Work task: A faithful transcription of all the data is required.

Dataset entries:
-.-.-
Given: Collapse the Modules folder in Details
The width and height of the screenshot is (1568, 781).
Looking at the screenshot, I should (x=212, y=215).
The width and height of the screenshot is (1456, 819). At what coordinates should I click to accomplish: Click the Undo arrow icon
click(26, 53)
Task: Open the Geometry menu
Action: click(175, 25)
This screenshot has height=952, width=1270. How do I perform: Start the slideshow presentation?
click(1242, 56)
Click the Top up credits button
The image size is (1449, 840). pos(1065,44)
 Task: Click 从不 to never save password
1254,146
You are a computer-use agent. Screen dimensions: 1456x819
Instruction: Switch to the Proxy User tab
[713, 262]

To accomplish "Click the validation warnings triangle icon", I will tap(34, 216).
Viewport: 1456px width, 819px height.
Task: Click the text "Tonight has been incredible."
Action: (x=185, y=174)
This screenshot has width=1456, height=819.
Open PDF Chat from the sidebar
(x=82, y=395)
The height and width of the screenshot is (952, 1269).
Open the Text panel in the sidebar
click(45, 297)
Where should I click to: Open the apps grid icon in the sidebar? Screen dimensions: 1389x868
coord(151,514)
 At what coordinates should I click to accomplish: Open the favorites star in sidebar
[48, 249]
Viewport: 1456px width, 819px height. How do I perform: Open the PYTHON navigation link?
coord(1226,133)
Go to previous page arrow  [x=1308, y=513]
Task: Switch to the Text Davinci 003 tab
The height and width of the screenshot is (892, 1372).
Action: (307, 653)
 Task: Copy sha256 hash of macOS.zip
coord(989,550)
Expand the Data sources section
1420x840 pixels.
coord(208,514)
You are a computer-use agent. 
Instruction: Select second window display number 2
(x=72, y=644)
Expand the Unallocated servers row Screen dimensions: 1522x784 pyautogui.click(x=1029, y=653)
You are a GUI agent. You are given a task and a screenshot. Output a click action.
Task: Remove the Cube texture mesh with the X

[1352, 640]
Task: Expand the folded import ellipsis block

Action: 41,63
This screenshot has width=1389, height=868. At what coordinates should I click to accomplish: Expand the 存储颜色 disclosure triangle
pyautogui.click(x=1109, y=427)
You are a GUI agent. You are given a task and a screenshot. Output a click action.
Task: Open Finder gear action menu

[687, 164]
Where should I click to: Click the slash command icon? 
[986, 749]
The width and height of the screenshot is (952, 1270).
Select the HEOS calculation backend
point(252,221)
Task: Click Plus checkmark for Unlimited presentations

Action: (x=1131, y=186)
-.-.-
Result of the task:
Given: Collapse the Modules folder in Details
The width and height of the screenshot is (1568, 781).
Looking at the screenshot, I should (x=212, y=215).
The width and height of the screenshot is (1456, 819). At what coordinates should I click to accomplish: Click the Undo arrow icon
click(26, 53)
Task: Open the Geometry menu
Action: click(175, 25)
This screenshot has height=952, width=1270. How do I perform: Start the slideshow presentation?
click(1242, 56)
Click the Top up credits button
The image size is (1449, 840). pos(1065,44)
 Task: Click 从不 to never save password
1254,146
You are a computer-use agent. Screen dimensions: 1456x819
Instruction: Switch to the Proxy User tab
[713, 262]

To accomplish "Click the validation warnings triangle icon", I will tap(34, 216).
Viewport: 1456px width, 819px height.
Task: Click the text "Tonight has been incredible."
Action: (x=185, y=174)
This screenshot has width=1456, height=819.
Open PDF Chat from the sidebar
(x=82, y=395)
The height and width of the screenshot is (952, 1269).
Open the Text panel in the sidebar
click(45, 297)
Where should I click to: Open the apps grid icon in the sidebar? Screen dimensions: 1389x868
coord(151,514)
 At what coordinates should I click to accomplish: Open the favorites star in sidebar
[48, 249]
Viewport: 1456px width, 819px height. How do I perform: Open the PYTHON navigation link?
coord(1226,133)
Go to previous page arrow  [x=1308, y=513]
Task: Switch to the Text Davinci 003 tab
The height and width of the screenshot is (892, 1372).
Action: (307, 653)
 Task: Copy sha256 hash of macOS.zip
coord(989,550)
Expand the Data sources section
1420x840 pixels.
coord(208,514)
You are a computer-use agent. 
Instruction: Select second window display number 2
(x=72, y=644)
Expand the Unallocated servers row Screen dimensions: 1522x784 pyautogui.click(x=1029, y=653)
You are a GUI agent. You are given a task and a screenshot. Output a click action.
Task: Remove the Cube texture mesh with the X

[1352, 640]
Task: Expand the folded import ellipsis block

Action: 41,63
This screenshot has width=1389, height=868. At what coordinates should I click to accomplish: Expand the 存储颜色 disclosure triangle
pyautogui.click(x=1109, y=427)
You are a GUI agent. You are given a task and a screenshot. Output a click action.
Task: Open Finder gear action menu

[687, 164]
Where should I click to: Click the slash command icon? 
[986, 749]
The width and height of the screenshot is (952, 1270).
Select the HEOS calculation backend
point(252,221)
Task: Click Plus checkmark for Unlimited presentations

Action: (x=1131, y=186)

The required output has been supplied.